JAKARTA - Ada beberapa mitos seputar mengisi bahan bakar minyak (BBM) di Stasiun Pengisian Bahan Bakar Umum (SPBU) yang masih dipercaya masyarakat. Mitos salah kaprah itu dipercaya masyarakat tanpa disertai pembuktian ilmiah yang didapatkan dari serangkaian pengujian berdasarkan data.
Salah satu mitos yang dipercaya adalah mengisi BBM di malam hari akan mendapat lebih banyak dari yang seharusnya. Selain itu, mitos sejenis yang juga dipercaya adalah mengisi bensin pada pagi hari dapat membuat motor lebih irit dibandingkan pada siang atau sore hari.

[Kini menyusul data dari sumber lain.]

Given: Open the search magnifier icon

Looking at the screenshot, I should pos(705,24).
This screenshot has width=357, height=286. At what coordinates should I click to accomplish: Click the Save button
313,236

Sebagian lainnya beranggapan bahwa material bensin yang memadat di suhu rendah membuat pembakaran kian optimal dan menghasilkan tenaga yang lebih besar. Lalu, benarkah mitos tersebut?
Sifat dasar bensin yang dapat memadat di suhu rendah tidak bisa jadi pembenaran bahwa mengisi bensin pada pagi hari dapat meningkatkan efisiensi.
Sekadar informasi, BBM masuk dalam kategori Bahan Berhabaya dan Beracun (B3). Oleh karena itu, setiap aktivitas yang berkaitan dengan bensin memerlukan perlakuan khusus, baik pada pengiriman, penyimpanan bensin di SPBU sampai ketika mengalirkannya ke kendaraan konsumen.
Setiap SPBU memiliki standar yang sama dalam hal penyimpanan bahan bakar, yakni disimpan di bawah tanah yang dilapisi dengan beton. Hal ini dilakukan untuk alasan keamanan.
Selain itu, penyimpanan di dalam tanah membuat bensin tidak terkontaminasi suhu di luar yang dapat memicu reaksi yang tidak diinginkan. Dengan kata lain, penyimpanan bahan bakar di dalam tanah membuat suhu bensin tidak berubah baik pada pagi hari atau siang hari.
Oleh karena itu, bisa dikatakan bahwa mengisi bahan bakar pada pagi hari tidak meningkatkan efisiensi bahan bakar. Justru suhu di dalam tangki kendaraan yang dapat berubah-ubah dapat mempengaruhi penguapan bensin.
Mobil yang digunakan untuk perjalanan jarak jauh berpotensi terjadi penguapan karena suhu di dalam tangki relatif panas karena pengaruh panas mesin. Hal ini juga dapat menjadi pemicu penguapan bensin di dalam tangki.
Di luar mitos tersebut, ada hal yang bisa dilakukan untuk meminimalisasi penguapan bensin di dalam tangki, yakni dengan menunggu suhu pada mesin dan tangki menurun.
Selain itu, pemilik kendaraan juga dapat mengantisipasi penguapan dengan mendengarkan bunyi mendesis saat pengisian bahan bakar. Bunyi tersebut muncul karena pengaktifan Evaporative Fuel Recovery System (EFRS).
Memaksakan mengisi penuh bahan bakar saat terdengar bunyi desisan tersebut membuat EFRS kesulitan mengatur tekanan dalam tangki sehingga bensin rawan keluar atau menguap.